[Consigne]: Citez sans rien changer le passage du texte sur les lieux qui va de « Les lieux nous » jusqu'à « vraiment y accéder. » inclus.

[Texte d'étude]:
________________________

Les lieux et leur imaginaire

Les lieux me parlent. Comme à tous, même si certains ne les écoutent pas. Une langue qui n’en est pas une, à la fois familière et étrangère. Que j’entends, comprends peut-être, sans la connaître. Une langue d’avant les langues ? Une parole au-delà des mots ? Ou simplement une autre langue ?

Les lieux nous parlent. S’adressent-ils à nous ? J’ai plutôt le sentiment qu’ils nous ignorent. Mais nous les entendons. Sans rien dire, ils se disent. Comme une personne, qui, quand elle apparaît, se livre dans sa manière d’être. D’elle, un je-ne-sais-quoi se dégage. D’emblée nous le ressentons, au risque de nous méprendre. Cette éventuelle méprise laisse bien entendre qu’un quelque chose était à comprendre : une humeur, une atmosphère, un état d’esprit, voire une personnalité tout entière, qu’aussitôt nous devinons, sans jamais vraiment y accéder.

________________________

[Données enregistrées]
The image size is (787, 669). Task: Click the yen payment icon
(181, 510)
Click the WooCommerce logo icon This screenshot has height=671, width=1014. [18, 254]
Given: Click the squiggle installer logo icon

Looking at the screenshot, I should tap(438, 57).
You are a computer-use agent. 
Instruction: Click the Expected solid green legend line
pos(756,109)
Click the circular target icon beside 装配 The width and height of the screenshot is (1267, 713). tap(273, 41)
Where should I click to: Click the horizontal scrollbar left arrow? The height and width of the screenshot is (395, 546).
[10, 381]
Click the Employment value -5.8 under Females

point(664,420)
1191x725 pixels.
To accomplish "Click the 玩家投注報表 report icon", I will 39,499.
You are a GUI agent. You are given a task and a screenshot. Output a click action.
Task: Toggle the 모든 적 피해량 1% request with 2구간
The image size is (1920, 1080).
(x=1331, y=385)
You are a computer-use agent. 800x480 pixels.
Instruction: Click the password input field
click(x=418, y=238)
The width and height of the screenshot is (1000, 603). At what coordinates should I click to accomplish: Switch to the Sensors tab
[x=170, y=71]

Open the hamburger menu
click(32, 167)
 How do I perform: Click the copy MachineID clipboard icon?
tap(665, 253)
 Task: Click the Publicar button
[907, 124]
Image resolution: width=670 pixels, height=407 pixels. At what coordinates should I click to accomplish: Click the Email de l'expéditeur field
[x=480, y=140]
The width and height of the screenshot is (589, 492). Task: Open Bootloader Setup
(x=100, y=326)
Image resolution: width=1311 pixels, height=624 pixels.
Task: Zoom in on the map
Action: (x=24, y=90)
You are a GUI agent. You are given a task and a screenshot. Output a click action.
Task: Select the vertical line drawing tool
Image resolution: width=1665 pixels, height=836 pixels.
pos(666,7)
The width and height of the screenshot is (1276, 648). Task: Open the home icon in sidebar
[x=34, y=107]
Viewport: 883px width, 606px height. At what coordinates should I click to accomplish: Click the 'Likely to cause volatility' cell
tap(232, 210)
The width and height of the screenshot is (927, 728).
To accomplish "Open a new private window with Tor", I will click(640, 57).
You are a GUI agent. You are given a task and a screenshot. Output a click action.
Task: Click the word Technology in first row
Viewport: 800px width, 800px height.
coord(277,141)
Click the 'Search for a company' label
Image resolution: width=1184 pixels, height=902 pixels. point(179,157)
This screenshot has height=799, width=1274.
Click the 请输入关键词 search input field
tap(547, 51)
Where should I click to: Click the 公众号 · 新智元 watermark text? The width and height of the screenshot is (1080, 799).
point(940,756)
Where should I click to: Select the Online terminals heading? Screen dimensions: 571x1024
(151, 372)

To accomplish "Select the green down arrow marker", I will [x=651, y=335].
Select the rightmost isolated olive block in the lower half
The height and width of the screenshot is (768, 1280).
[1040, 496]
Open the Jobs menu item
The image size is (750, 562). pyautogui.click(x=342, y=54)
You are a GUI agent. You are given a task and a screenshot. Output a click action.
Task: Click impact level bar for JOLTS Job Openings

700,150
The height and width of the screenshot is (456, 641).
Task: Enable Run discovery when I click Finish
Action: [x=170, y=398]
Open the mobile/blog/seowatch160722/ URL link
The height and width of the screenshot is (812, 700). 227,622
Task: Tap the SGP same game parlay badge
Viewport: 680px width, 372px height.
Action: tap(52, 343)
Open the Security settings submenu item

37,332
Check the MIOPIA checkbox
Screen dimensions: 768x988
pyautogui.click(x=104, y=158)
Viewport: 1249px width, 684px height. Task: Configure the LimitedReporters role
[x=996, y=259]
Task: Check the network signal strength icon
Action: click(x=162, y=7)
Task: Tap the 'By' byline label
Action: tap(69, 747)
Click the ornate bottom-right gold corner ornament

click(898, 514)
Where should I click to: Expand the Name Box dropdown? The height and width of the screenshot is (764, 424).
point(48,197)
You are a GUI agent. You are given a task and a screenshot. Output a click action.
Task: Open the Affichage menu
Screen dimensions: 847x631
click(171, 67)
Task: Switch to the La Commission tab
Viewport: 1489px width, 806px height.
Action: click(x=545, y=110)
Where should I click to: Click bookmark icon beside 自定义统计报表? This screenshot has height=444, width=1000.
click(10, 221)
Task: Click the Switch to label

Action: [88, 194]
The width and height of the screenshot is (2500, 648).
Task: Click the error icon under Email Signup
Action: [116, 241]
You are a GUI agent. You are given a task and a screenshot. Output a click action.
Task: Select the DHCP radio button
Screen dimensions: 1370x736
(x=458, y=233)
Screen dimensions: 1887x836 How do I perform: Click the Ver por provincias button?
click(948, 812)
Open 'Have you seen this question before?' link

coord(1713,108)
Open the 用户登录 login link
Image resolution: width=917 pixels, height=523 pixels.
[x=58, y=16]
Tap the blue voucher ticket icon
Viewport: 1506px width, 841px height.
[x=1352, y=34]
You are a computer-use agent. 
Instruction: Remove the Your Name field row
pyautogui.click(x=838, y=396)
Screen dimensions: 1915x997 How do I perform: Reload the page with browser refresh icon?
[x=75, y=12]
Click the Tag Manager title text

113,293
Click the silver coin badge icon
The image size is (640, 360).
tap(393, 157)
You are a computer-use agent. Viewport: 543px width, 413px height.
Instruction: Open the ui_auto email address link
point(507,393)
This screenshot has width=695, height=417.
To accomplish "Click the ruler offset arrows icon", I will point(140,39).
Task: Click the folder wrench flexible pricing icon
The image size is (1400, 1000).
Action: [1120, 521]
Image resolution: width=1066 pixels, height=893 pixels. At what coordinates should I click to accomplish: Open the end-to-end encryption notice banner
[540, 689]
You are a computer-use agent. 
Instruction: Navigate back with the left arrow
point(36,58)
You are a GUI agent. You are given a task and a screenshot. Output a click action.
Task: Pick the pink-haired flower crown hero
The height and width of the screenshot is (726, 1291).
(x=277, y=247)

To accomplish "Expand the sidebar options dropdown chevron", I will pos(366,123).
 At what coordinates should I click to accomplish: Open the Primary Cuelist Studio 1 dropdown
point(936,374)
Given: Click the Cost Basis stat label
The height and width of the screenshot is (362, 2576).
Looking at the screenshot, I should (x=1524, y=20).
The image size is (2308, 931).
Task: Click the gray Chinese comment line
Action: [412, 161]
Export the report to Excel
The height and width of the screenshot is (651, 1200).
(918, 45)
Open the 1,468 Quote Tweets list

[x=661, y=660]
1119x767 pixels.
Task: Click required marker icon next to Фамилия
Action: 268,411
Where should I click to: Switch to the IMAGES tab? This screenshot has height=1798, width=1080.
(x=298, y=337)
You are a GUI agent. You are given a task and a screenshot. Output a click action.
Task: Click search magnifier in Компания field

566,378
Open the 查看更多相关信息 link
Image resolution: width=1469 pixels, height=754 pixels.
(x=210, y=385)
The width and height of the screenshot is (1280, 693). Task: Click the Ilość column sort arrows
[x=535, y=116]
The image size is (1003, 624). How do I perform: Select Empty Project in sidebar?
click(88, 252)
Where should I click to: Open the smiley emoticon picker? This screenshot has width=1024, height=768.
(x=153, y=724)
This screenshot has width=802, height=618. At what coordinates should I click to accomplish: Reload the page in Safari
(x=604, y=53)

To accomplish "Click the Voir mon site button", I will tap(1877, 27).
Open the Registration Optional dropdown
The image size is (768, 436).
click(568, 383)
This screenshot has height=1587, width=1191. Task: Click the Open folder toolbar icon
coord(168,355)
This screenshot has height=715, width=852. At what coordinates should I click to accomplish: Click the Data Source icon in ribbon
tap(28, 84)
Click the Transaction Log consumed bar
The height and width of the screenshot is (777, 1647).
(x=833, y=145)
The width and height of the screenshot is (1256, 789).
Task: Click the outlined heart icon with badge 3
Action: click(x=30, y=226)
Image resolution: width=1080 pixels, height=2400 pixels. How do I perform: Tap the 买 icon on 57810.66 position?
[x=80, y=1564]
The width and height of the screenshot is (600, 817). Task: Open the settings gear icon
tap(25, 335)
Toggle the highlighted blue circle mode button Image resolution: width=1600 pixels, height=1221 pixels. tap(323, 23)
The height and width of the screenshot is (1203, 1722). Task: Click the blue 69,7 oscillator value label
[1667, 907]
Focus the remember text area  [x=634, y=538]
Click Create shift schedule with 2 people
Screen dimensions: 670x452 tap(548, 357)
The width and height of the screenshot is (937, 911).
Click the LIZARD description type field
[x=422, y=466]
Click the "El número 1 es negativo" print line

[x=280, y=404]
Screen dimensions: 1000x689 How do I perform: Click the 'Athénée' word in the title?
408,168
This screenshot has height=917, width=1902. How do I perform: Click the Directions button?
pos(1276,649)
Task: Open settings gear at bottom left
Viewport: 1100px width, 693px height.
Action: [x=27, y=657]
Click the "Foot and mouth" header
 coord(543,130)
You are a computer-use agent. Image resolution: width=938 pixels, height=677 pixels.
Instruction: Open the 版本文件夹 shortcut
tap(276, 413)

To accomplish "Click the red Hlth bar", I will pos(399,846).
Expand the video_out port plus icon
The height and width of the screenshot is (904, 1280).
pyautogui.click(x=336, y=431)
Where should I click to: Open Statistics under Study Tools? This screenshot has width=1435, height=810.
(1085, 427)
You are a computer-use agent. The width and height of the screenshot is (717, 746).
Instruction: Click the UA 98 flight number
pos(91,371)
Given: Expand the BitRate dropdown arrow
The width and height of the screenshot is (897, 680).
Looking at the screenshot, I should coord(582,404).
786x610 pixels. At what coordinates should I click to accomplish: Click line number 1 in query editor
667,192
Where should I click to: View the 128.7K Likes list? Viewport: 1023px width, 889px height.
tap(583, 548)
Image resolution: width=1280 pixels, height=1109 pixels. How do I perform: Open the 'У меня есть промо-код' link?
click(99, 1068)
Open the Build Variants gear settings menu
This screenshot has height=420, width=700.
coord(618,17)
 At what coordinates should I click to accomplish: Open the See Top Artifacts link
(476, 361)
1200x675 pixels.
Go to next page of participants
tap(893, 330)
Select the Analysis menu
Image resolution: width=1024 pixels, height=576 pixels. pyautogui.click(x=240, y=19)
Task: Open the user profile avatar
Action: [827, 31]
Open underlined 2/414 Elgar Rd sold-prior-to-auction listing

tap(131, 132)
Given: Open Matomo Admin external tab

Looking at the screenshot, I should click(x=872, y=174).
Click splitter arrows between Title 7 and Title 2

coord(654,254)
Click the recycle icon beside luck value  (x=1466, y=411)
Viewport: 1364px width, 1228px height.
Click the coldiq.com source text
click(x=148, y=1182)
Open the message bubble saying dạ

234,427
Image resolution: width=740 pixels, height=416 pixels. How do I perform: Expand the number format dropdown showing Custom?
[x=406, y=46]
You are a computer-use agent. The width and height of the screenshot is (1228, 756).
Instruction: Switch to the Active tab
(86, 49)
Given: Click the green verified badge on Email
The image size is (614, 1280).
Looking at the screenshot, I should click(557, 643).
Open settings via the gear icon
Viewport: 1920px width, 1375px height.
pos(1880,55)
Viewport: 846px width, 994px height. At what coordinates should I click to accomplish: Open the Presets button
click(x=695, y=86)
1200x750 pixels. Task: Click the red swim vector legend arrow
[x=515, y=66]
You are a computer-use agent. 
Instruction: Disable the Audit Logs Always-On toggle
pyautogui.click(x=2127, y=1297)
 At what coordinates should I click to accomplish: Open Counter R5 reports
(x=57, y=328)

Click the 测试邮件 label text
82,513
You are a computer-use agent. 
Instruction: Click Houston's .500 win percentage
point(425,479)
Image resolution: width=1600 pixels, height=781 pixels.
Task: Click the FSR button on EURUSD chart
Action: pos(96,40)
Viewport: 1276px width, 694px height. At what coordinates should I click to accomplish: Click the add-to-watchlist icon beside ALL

________________________

[Corrigé]:
Les lieux nous parlent. S’adressent-ils à nous ? J’ai plutôt le sentiment qu’ils nous ignorent. Mais nous les entendons. Sans rien dire, ils se disent. Comme une personne, qui, quand elle apparaît, se livre dans sa manière d’être. D’elle, un je-ne-sais-quoi se dégage. D’emblée nous le ressentons, au risque de nous méprendre. Cette éventuelle méprise laisse bien entendre qu’un quelque chose était à comprendre : une humeur, une atmosphère, un état d’esprit, voire une personnalité tout entière, qu’aussitôt nous devinons, sans jamais vraiment y accéder.